• [WHAT TO WORK ON]
Count the lines in the data below that contain the string "dimensions", treating uppercase and lowercase as different. Reply with the number alone.

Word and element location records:
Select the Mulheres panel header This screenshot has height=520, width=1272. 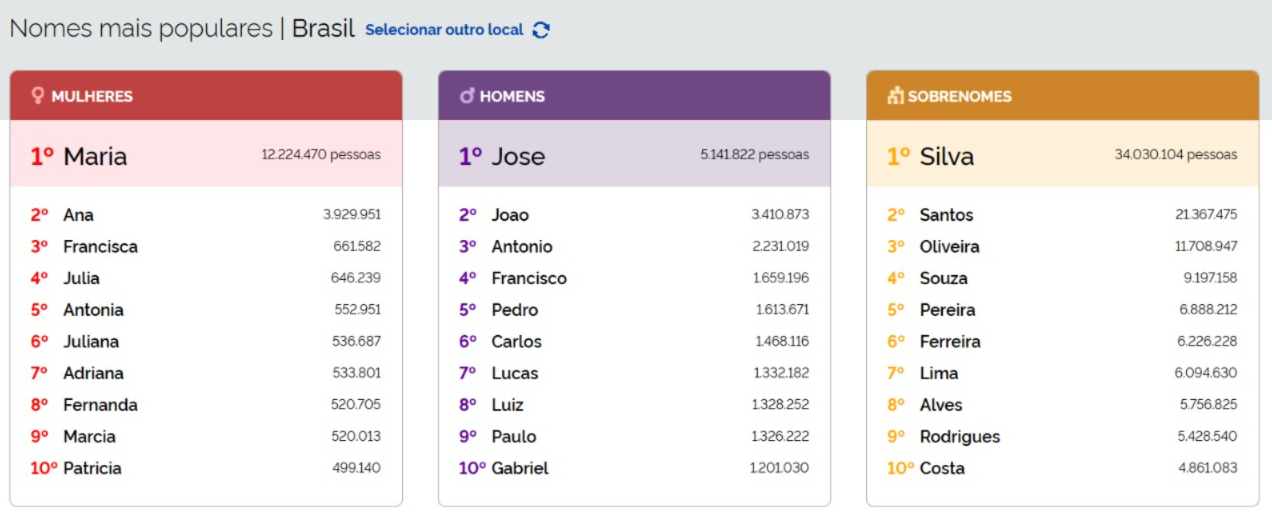(x=206, y=96)
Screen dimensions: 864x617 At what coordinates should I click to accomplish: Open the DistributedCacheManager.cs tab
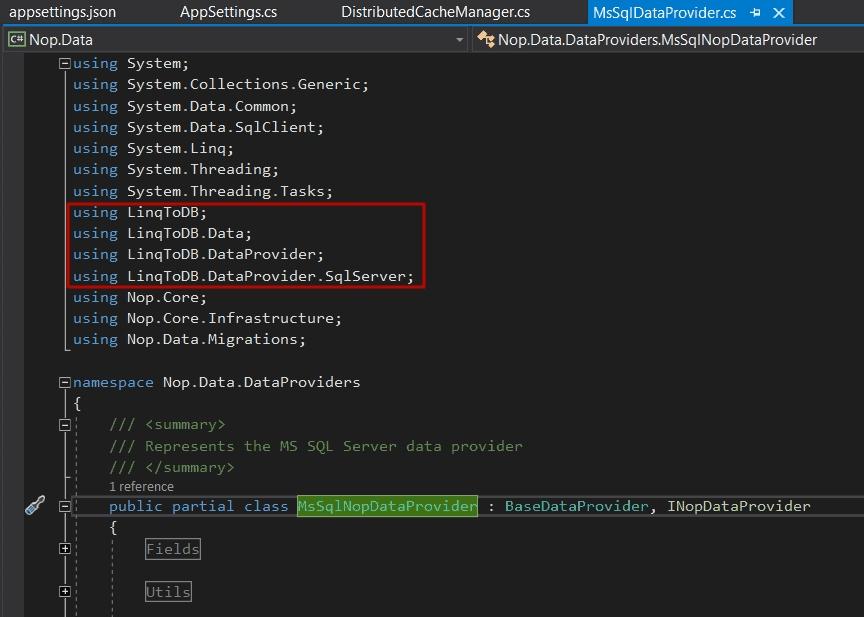435,13
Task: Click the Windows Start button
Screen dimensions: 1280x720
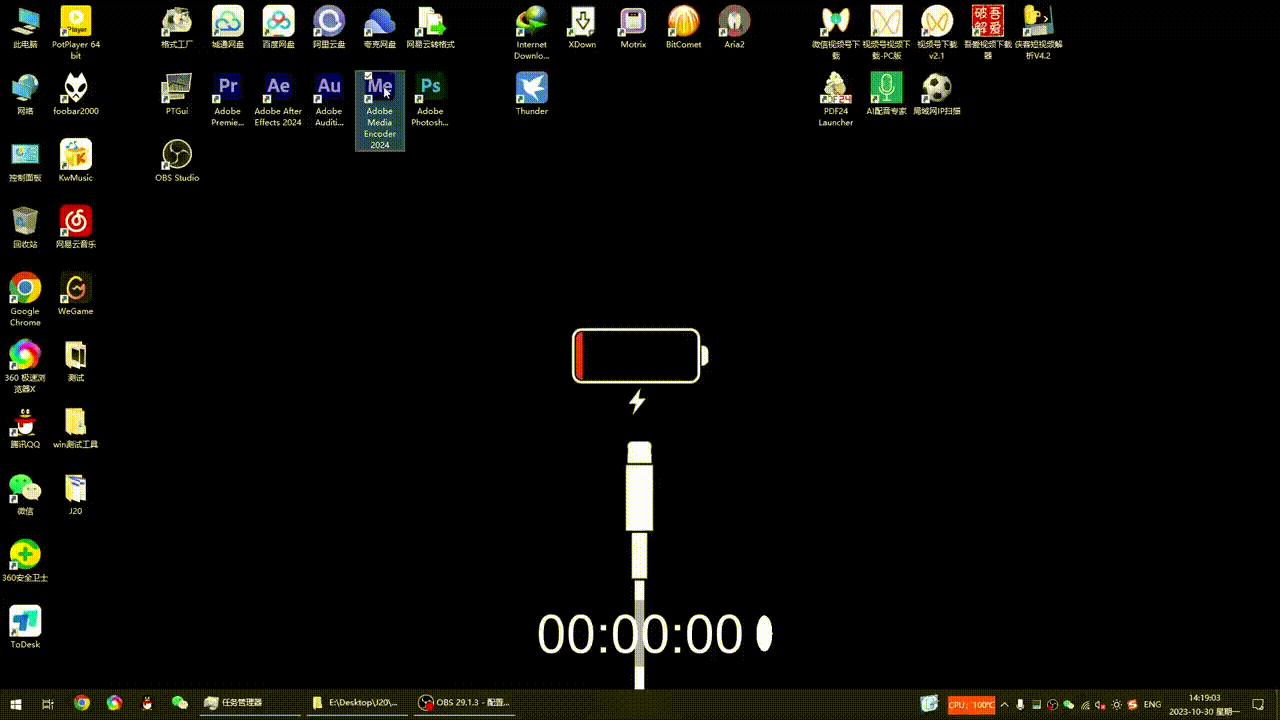Action: coord(16,703)
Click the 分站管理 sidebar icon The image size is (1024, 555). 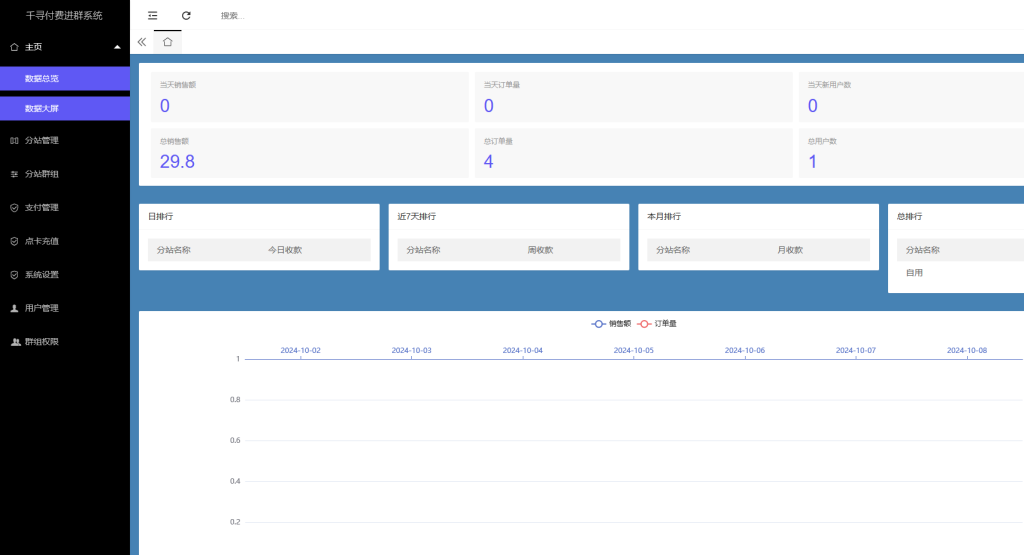tap(14, 141)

• [THE RESPONSE]
2